Continuing the week's trend lower, December natural gas futures on Wednesday travelled as low as $11.49, before bumping slightly higher to settle at $11.604, down 25.6 cents on the day. Traders now await Thursday morning's natural gas storage report for the week ended Oct. 28, which technically marks the end of the injection season, as the next indicator on the market's price level.

Wednesday's prompt month loss brings December's three-day decline to $1.451. With December closing at $11.604, prompt-month futures haven't settled lower since Sept. 16, when October natural gas closed at $11.144.

"I think this downtrend is long overdue," said Steve Blair, a broker with Rafferty Technical Research in New York. "I am really not surprised by it, but I am surprised at its timing, especially with significant production shut ins still in the Gulf of Mexico. I guess this decline is really showing just how exaggerated this whole move up was."

As for who the major players in this move are, Blair said he believes the funds are well represented. "If you look at the Commodity Futures Trading Commission report, the funds are short," he said. "It wouldn't surprise me one bit if the funds were selling into this market. It may very well be a combination of some of the funds getting shorter and some of the funds that are still long, finally bailing.

"I wouldn't be surprised if that's a big part of what is propelling this market, as it did to the upside," Blair added. "I think a lot of traders are annoyed that we don't have the marketers like the Enrons, the Dukes and the El Pasos anymore.

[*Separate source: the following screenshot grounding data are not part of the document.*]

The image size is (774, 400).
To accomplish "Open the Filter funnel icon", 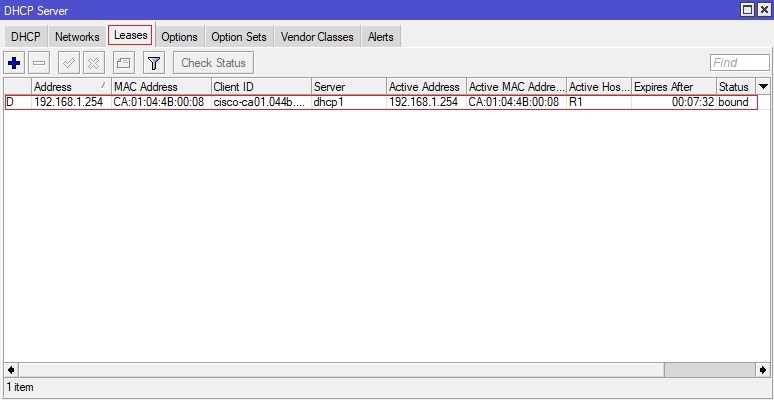I will (x=153, y=63).
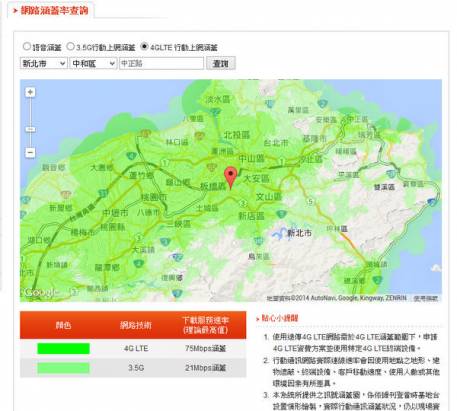
Task: Click the map zoom out minus button
Action: [30, 153]
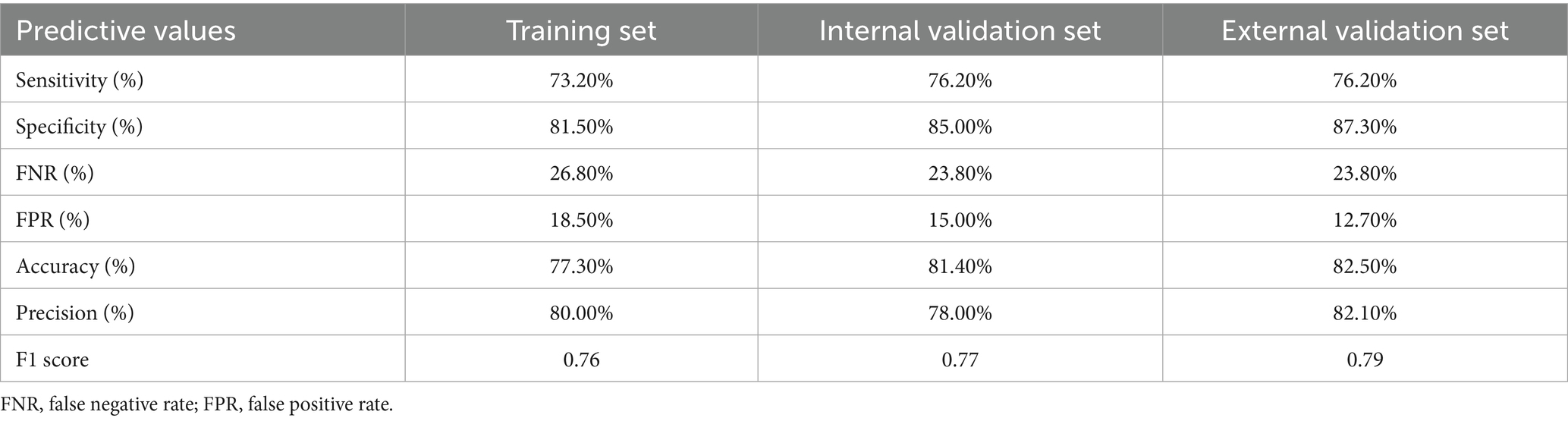
Task: Click the internal validation accuracy value 81.40%
Action: (x=960, y=266)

We don't have these guys in here to take the volume the funds are throwing, so it makes it easier for the funds to push the market around a little bit."

Looking at support areas, Blair said that from a technical perspective, he believes there is minor support around the $11.50 level, which is where December ventured Wednesday. "Our major support numbers aren't for another 40 cents until you get down around $11.10," he said. "I also think there are a lot of people in the market who think we might see some support just under $11."

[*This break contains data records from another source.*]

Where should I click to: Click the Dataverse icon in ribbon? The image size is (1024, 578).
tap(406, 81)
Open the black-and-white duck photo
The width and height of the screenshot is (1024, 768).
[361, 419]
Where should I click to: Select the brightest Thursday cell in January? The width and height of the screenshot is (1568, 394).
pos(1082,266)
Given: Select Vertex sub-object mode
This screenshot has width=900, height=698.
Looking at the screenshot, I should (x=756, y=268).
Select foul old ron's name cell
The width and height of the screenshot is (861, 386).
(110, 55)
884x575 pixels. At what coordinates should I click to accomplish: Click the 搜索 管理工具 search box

Addressing the current down move, Blair said that at some point, the market is going to run out of room to the downside. "I don't know if we are going to see natural gas go too much lower," he said. "I think in the very near term this thing is going to bop up again."

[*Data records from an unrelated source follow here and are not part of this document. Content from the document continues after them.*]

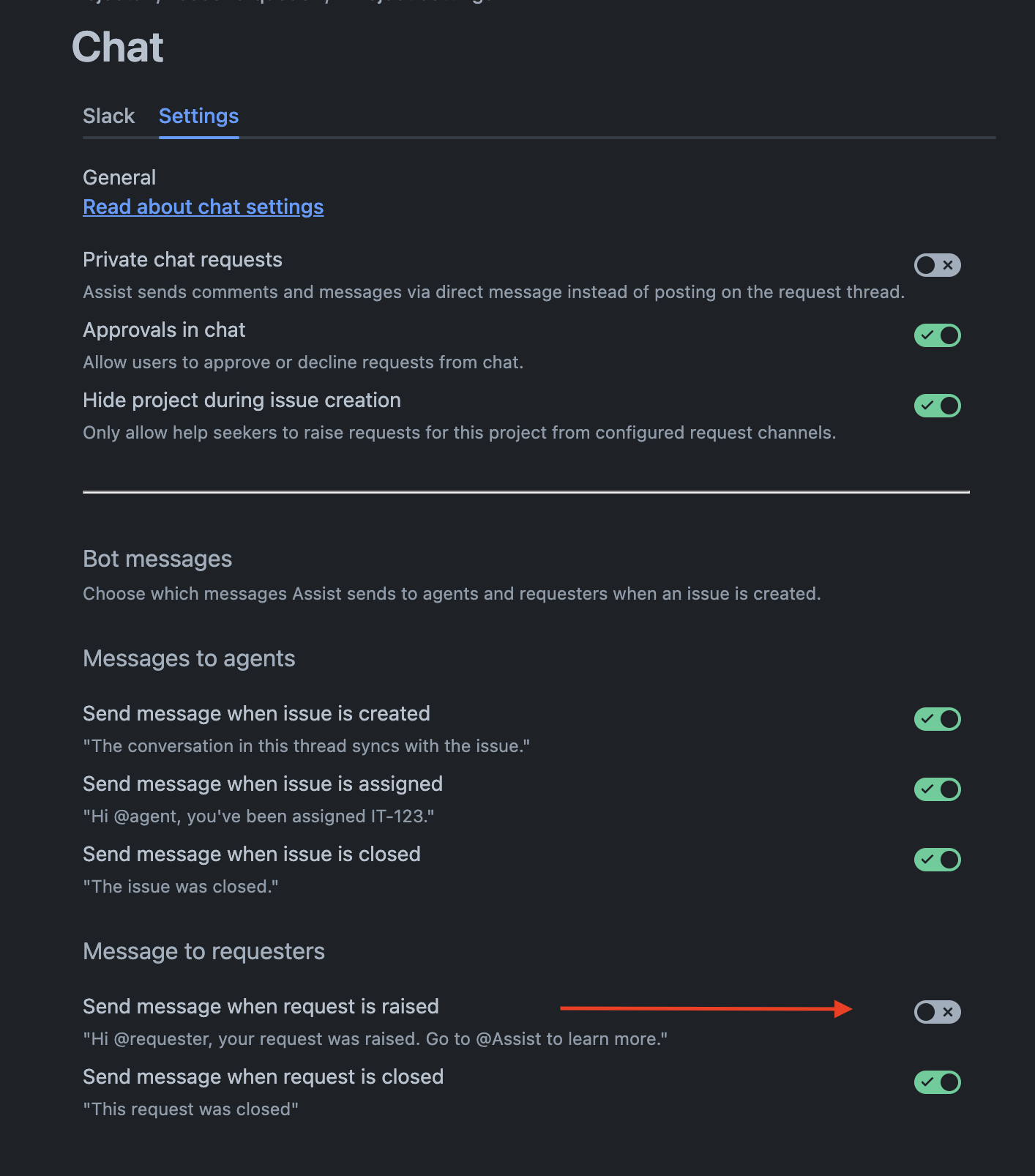Click the General section heading
The height and width of the screenshot is (1176, 1035).
(119, 177)
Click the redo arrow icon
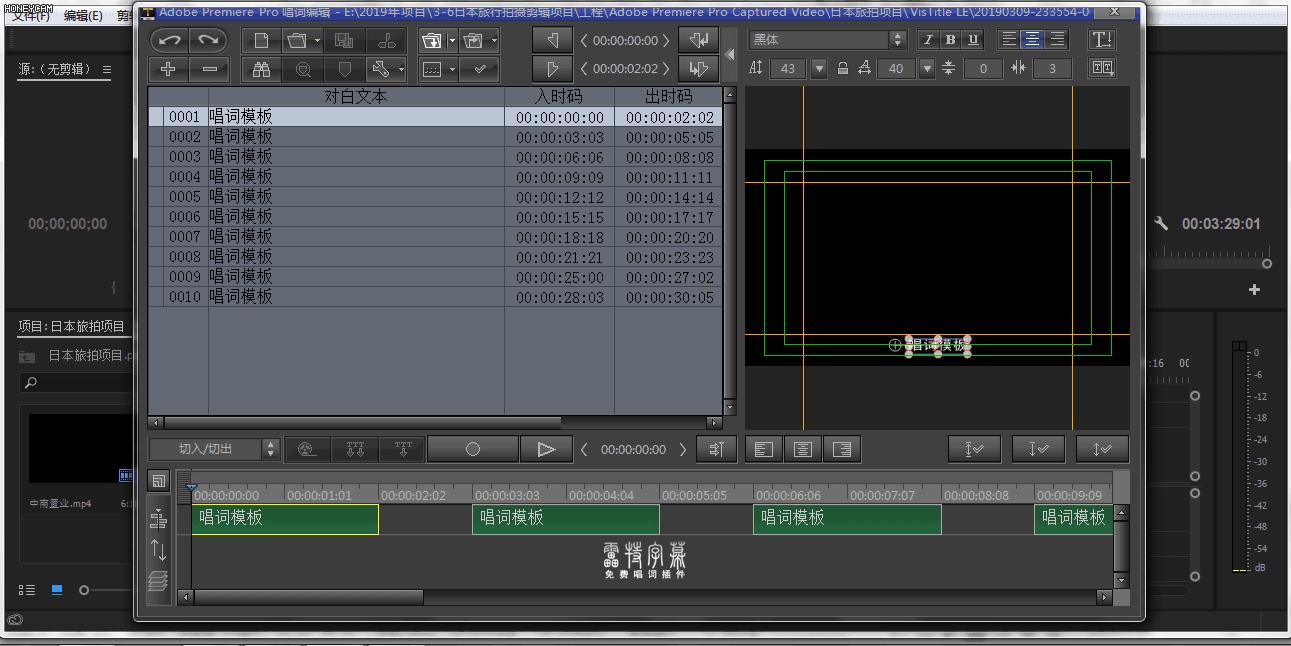This screenshot has height=646, width=1291. 209,41
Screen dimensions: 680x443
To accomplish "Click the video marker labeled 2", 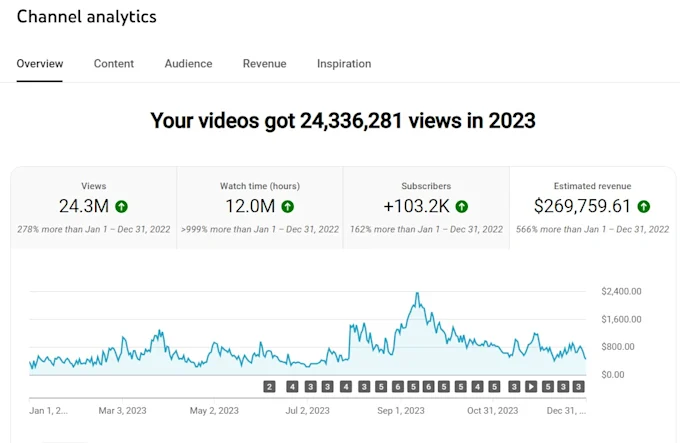I will pyautogui.click(x=269, y=386).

The broker said current storage levels appear full. "No matter how you look at it, overall storage numbers are healthy," he said. "The only thing that's going to make a dent in this situation is if we have a harsh start to winter. If we get a number bigger than expectations Thursday morning, something in the 30s or 40s, natural gas futures will have their initial push lower.

"The thing we have to remember here is the fact that as we get closer to 3.2 Tcf in storage, it gets harder to put gas in the ground. Unless the country comes up with more storage capacity, injections will taper off and ultimately stop when storage reaches this area."

Citigroup's Kyle Cooper is calling for a build in between 21 and 31 Bcf for the week ended Oct. 28. He noted that a Bloomberg survey of 16 analysts was calling for an average injection of 32 Bcf.

"A build in our range would be considered very bearish on a temperature-adjusted basis," Cooper said. "This week certainly witnessed some heating related demand. In our opinion, a build in our range would definitely indicate some conservation measures are being employed at the residential and commercial level across the country. Mother Nature can still deliver a very cold winter to keep demand high, but if conservation measures are in force and the weather is moderate or warm, inventory levels will quickly rise in relation to historical averages."

Despite his outlook, Cooper warned that people need to remember that inventories have mean't "little to nothing to price" since early 2003 across the energy complex.

The storage number revealed at 10:30 a.m. EST on Thursday morning will be compared to last year's 41 Bcf injection and the five-year average build of 34 Bcf. Wednesday afternoon's ICAP-Nymex storage options auction, which allows traders to hedge against or bet on the storage number, predicted a 33.5 Bcf injection for the week.